The boom in wireless phones has prompted some industry pundits to suggest that
traditional "fixed networks" may be doomed to extinction. Not true. For instance,
about 90% of a wireless call actually travels over a fixed network, which makes
it indispensable. And when it comes to providing data and video services, copper
and fiber lines have greater capacity and they already connect every home and
business.

Still, operators of fixed networks must spend billions to upgrade their old-style
networks in order to offer more futuristic services. The networks owned by BT
and other older phone companies were originally built to carry voice traffic and,
by and large, still do. But 15 years hence, voice traffic will be a small proportion
of that traffic; the transmission of data will reign supreme, partly because more
homes and businesses will sign up for Internet, video and other data-related
services.

Clinging to the Old

The danger is that former phone monopolies stick to old ideas and ignore the
coming shift. "They've spent 100 years designing their networks for voice [and]
still have the mindset of protecting their voice revenues," notes John Matthews, a
consultant at Ovum Ltd., a London telecom consulting firm. While voice service
now makes up roughly 75% of the traffic traveling over a dominant carrier's
network, it could fall below 50% in a few years, he says.

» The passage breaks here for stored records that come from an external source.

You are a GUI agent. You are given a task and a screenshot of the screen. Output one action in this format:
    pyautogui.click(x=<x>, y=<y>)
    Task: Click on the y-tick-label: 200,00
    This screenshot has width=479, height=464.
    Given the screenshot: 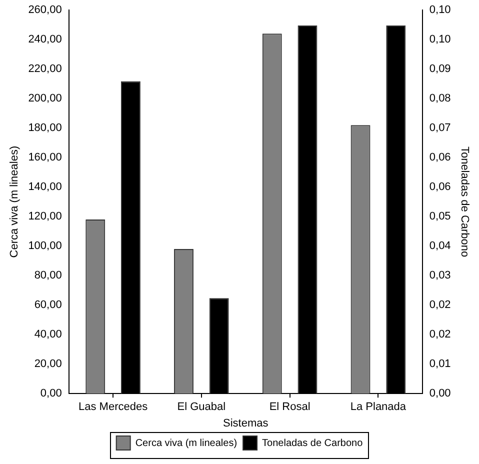 What is the action you would take?
    pyautogui.click(x=45, y=98)
    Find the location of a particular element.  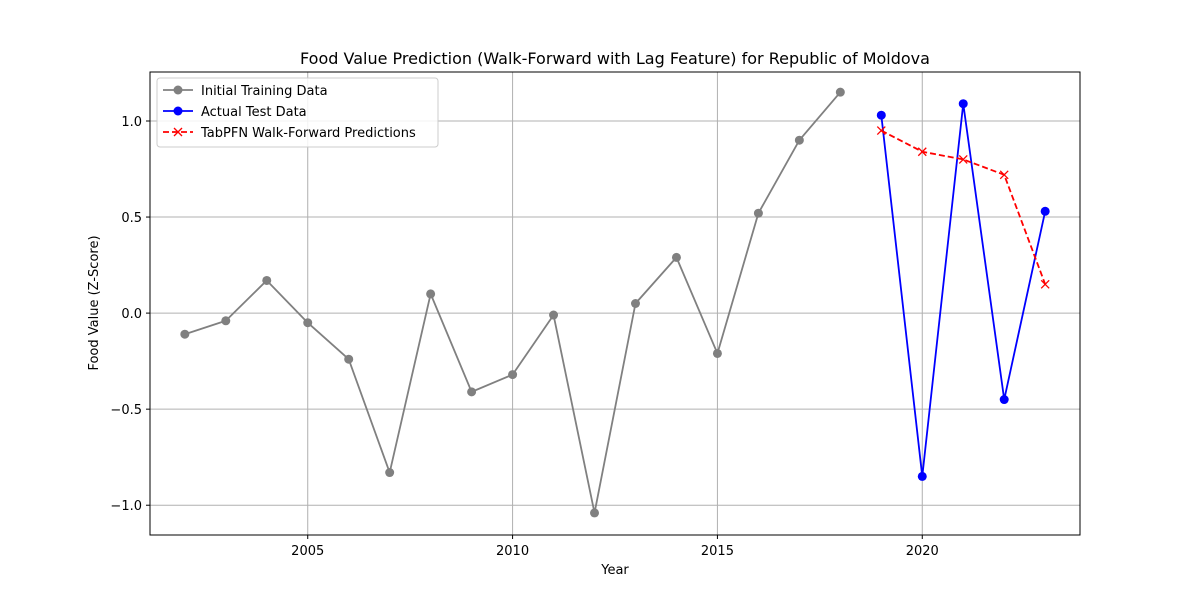

y-axis-label: Food Value (Z-Score) is located at coordinates (94, 302).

The early signs are there. Long-distance service has already become a cheap
commodity in the deregulated markets of the U.S. and U.K. In the rest of
Europe, not only are hordes of competitors going to drive down prices, but the
advent of Internet phone calls could force BT and others to lower their rates
further.

Tim Kelly, an analyst at the International Telecommunications Union, the
Geneva-based club of the world's phone companies, estimates that five years
from now local calls will be 20% more expensive, but long-distance rates will fall
20%, while international calls will become 50% cheaper. Fifteen years from now,
customers in truly competitive markets could pay as much for a call next door as
they would for one that travels halfway around the world. "It's the death of
distance," says Mr. Kelly.

The Internet will accelerate that process. Analysys Ltd., a technology research
firm in Cambridge, England, estimates that the volume of international phone calls
carried over the Internet will grow from virtually nothing today to more than 25%
by just 2003, "by which time the Internet telephony market will be worth at least
$7 billion," Analysys concludes.

Room for Growth

The advent of cheap Internet-based phone calls could be troubling for dominant
carriers, if it weren't for a new growth area: the Internet itself. Mr. Millington of
CSFB estimates that European telecom carriers will see their Internet-related
revenues - from leased lines, per-minute usage fees and other services - rise to
$108 billion in 2005 from $13.5 billion last year. "The Internet will be a monster
product," he says.

Arthur C. Clarke, the British science fiction writer and the first person to predict
communications satellites, isn't an easy man to surprise. But the speed and extent
of change in the telecommunications industry has astonished even him.

"Twenty years ago I would have said that the current advances were absolutely
impossible," he wrote recently. "As the century which saw the birth of both
electronics and optronics draws to a close, it would seem that everything we
wish to do in the field of communications is technically feasible. The only
limitations are financial, legal and political."